DIRECTIONS: Retype the following material word for word, without the pictures.
# Start of TASK INPUTS
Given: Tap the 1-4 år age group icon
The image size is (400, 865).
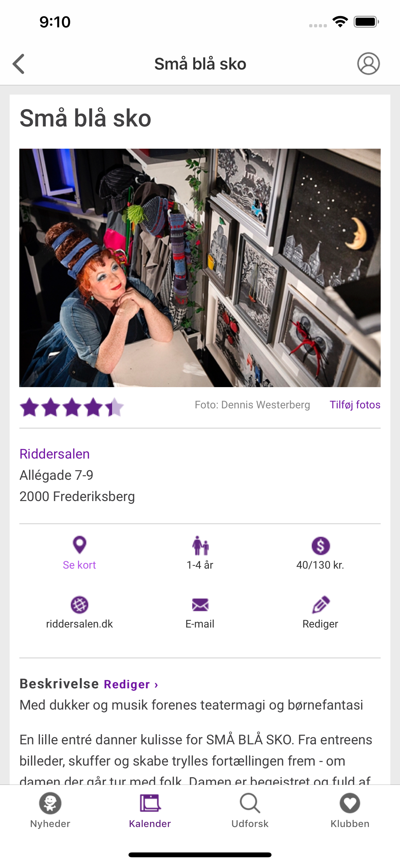Looking at the screenshot, I should (x=200, y=545).
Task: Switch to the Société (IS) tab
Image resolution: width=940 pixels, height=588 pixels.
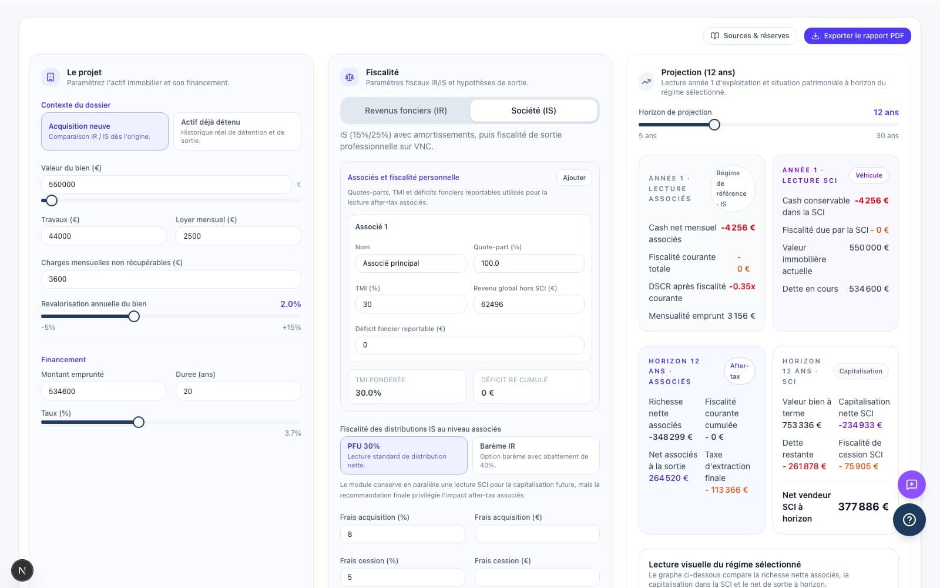Action: coord(533,111)
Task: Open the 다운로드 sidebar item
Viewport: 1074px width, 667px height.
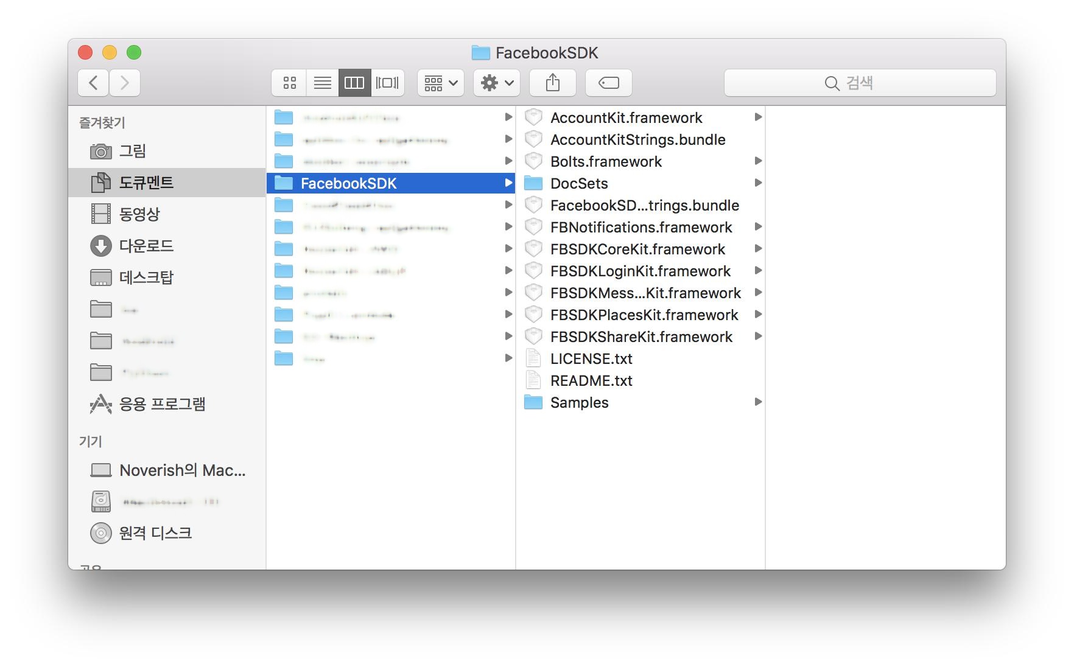Action: tap(146, 246)
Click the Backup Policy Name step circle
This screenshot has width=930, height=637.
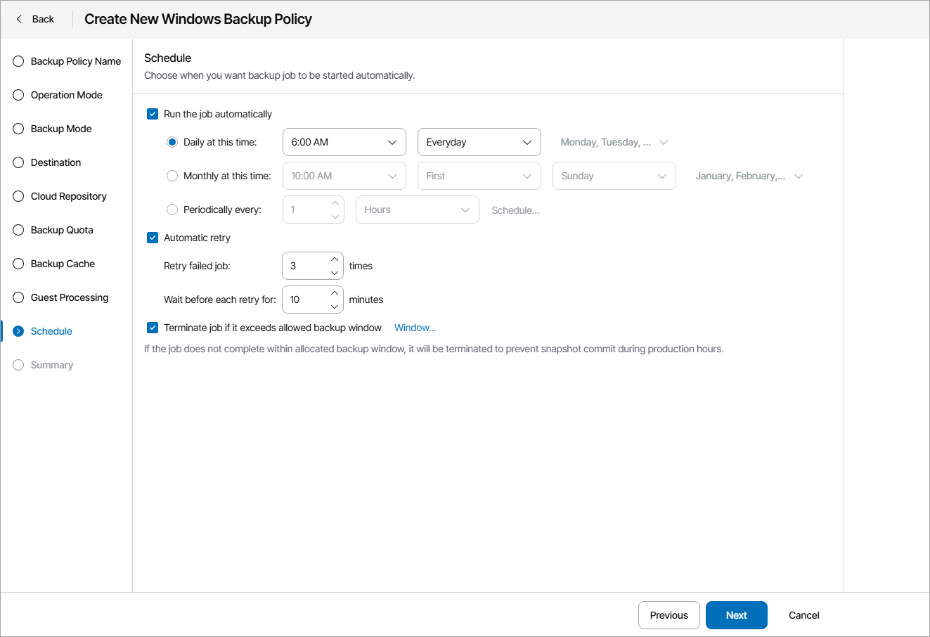point(18,61)
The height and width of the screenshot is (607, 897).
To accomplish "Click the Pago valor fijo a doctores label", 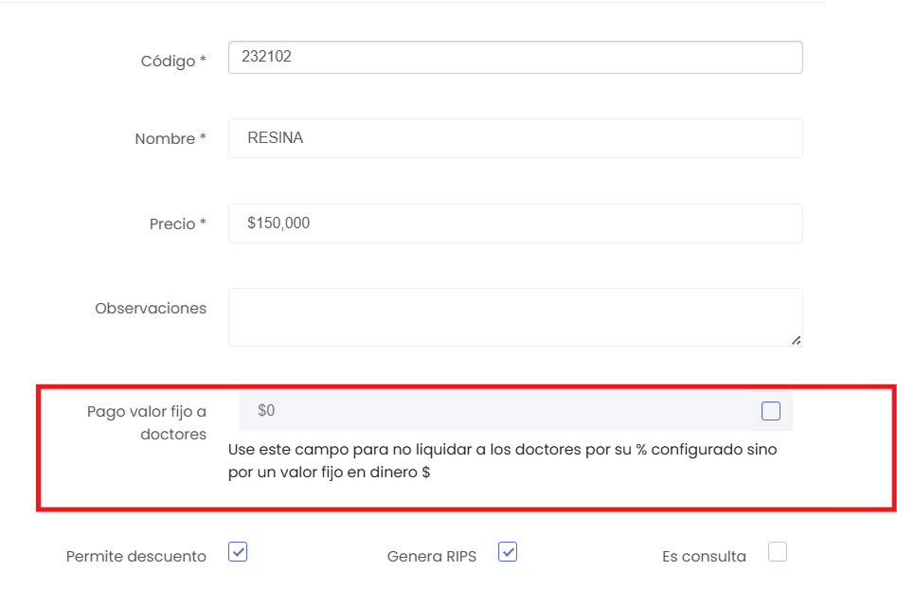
# End of TASK INPUTS
COMPLETE OUTPUT:
Given: Tap the 1-4 år age group icon
The image size is (400, 865).
Looking at the screenshot, I should (x=200, y=545).
Task: Switch to the Société (IS) tab
Image resolution: width=940 pixels, height=588 pixels.
Action: coord(533,111)
Task: Open the 다운로드 sidebar item
Viewport: 1074px width, 667px height.
Action: tap(146, 246)
Click the Backup Policy Name step circle
This screenshot has width=930, height=637.
point(18,61)
The height and width of the screenshot is (607, 897).
To accomplish "Click the Pago valor fijo a doctores label", 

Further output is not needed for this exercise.